• [Problem requirements] The first line of the entries below, the line containing "Kontak (222, 637)", and every line between them should be repeated exactly, and nothing else.
Start of Block
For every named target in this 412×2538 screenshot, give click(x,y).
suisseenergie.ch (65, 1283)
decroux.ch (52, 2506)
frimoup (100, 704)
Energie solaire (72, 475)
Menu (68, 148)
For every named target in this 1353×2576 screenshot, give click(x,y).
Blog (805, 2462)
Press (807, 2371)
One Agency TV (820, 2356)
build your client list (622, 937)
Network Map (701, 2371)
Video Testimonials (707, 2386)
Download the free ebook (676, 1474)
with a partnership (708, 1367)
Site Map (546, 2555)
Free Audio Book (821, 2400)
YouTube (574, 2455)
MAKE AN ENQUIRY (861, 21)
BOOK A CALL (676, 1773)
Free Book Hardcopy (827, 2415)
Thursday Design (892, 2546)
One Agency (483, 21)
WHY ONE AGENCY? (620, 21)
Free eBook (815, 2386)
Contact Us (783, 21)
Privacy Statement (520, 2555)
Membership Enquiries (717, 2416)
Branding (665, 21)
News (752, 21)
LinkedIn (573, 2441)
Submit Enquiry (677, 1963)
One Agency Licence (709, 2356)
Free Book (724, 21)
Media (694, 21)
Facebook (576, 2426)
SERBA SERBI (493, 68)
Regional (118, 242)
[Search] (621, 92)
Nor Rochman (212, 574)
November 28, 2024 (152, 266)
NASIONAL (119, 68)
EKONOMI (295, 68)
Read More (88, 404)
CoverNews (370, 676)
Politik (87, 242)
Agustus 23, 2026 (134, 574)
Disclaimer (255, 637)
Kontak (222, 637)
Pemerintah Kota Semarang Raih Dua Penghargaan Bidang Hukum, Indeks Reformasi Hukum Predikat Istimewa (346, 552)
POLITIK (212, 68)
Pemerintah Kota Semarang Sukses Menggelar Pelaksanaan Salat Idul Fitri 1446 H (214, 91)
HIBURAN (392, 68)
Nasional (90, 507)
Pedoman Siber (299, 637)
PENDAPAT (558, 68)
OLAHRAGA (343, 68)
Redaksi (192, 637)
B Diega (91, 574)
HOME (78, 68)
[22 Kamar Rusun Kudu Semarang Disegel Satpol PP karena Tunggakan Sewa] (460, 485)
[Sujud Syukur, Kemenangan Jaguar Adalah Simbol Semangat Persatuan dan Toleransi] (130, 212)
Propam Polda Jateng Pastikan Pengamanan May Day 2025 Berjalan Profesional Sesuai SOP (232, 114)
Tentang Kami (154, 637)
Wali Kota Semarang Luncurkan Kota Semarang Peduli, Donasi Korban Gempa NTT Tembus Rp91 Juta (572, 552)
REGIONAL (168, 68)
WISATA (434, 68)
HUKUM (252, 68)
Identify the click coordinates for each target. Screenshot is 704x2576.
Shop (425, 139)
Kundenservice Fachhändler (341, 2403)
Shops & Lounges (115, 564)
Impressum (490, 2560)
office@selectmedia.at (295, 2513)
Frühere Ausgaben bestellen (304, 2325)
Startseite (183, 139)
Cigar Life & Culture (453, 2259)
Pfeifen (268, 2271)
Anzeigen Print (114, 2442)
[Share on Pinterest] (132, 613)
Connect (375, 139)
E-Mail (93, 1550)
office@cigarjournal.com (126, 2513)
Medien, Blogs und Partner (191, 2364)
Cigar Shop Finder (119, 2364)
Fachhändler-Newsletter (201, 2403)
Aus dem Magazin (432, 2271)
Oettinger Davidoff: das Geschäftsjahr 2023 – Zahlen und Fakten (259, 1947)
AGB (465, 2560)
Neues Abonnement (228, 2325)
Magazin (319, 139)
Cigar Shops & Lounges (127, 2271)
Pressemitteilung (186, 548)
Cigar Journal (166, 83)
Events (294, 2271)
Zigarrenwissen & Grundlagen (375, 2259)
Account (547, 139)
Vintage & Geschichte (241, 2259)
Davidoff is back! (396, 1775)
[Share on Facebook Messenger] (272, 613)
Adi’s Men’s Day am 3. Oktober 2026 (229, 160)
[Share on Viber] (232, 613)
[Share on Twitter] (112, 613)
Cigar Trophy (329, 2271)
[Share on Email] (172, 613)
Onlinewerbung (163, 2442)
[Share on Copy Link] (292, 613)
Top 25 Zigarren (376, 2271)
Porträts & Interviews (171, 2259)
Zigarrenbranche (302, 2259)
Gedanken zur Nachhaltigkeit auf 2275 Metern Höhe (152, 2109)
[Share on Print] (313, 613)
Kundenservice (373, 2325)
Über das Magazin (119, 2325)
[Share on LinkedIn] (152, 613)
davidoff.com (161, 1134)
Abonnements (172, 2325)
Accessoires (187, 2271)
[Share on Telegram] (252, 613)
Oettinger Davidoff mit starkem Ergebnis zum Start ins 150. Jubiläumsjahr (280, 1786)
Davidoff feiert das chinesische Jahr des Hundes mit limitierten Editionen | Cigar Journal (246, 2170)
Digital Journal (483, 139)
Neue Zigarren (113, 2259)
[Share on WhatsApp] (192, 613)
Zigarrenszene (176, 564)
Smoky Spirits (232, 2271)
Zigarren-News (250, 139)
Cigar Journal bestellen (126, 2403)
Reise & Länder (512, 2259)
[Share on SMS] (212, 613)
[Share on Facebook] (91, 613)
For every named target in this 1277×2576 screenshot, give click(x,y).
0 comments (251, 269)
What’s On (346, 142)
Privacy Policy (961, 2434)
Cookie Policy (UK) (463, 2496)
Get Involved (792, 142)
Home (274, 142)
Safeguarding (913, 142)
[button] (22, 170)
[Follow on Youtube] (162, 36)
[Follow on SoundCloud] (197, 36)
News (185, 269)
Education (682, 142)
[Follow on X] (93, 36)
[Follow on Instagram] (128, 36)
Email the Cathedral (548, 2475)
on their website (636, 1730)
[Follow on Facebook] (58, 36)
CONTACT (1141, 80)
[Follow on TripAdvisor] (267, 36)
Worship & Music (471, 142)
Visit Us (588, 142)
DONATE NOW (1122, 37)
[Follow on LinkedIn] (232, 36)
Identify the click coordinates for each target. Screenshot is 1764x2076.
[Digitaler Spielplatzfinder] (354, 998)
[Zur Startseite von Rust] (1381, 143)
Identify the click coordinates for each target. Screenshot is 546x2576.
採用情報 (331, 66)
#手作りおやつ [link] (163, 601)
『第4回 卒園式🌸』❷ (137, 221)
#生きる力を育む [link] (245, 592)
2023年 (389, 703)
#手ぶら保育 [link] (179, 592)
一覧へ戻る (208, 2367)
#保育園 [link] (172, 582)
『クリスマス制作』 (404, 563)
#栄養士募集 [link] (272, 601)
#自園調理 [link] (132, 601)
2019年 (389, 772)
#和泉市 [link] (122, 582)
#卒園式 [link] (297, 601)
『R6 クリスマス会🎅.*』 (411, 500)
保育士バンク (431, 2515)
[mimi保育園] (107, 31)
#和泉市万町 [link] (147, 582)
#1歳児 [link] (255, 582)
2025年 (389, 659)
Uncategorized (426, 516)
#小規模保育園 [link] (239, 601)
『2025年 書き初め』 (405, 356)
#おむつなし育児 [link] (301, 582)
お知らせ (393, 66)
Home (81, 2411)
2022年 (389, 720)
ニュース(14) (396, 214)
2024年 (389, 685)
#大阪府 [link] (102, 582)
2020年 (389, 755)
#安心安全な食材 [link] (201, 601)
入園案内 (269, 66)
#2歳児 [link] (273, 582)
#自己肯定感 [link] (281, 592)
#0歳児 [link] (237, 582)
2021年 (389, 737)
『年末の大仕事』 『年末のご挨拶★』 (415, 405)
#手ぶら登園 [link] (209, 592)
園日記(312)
End of Block
• [Exercise solution]
For every named target in this 412×2538 screenshot, give click(x,y).
suisseenergie.ch (65, 1283)
decroux.ch (52, 2506)
frimoup (100, 704)
Energie solaire (72, 475)
Menu (68, 148)
For every named target in this 1353×2576 screenshot, give click(x,y).
Blog (805, 2462)
Press (807, 2371)
One Agency TV (820, 2356)
build your client list (622, 937)
Network Map (701, 2371)
Video Testimonials (707, 2386)
Download the free ebook (676, 1474)
with a partnership (708, 1367)
Site Map (546, 2555)
Free Audio Book (821, 2400)
YouTube (574, 2455)
MAKE AN ENQUIRY (861, 21)
BOOK A CALL (676, 1773)
Free Book Hardcopy (827, 2415)
Thursday Design (892, 2546)
One Agency (483, 21)
WHY ONE AGENCY? (620, 21)
Free eBook (815, 2386)
Contact Us (783, 21)
Privacy Statement (520, 2555)
Membership Enquiries (717, 2416)
Branding (665, 21)
News (752, 21)
LinkedIn (573, 2441)
Submit Enquiry (677, 1963)
One Agency Licence (709, 2356)
Free Book (724, 21)
Media (694, 21)
Facebook (576, 2426)
SERBA SERBI (493, 68)
Regional (118, 242)
[Search] (621, 92)
Nor Rochman (212, 574)
November 28, 2024 (152, 266)
NASIONAL (119, 68)
EKONOMI (295, 68)
Read More (88, 404)
CoverNews (370, 676)
Politik (87, 242)
Agustus 23, 2026 (134, 574)
Disclaimer (255, 637)
Kontak (222, 637)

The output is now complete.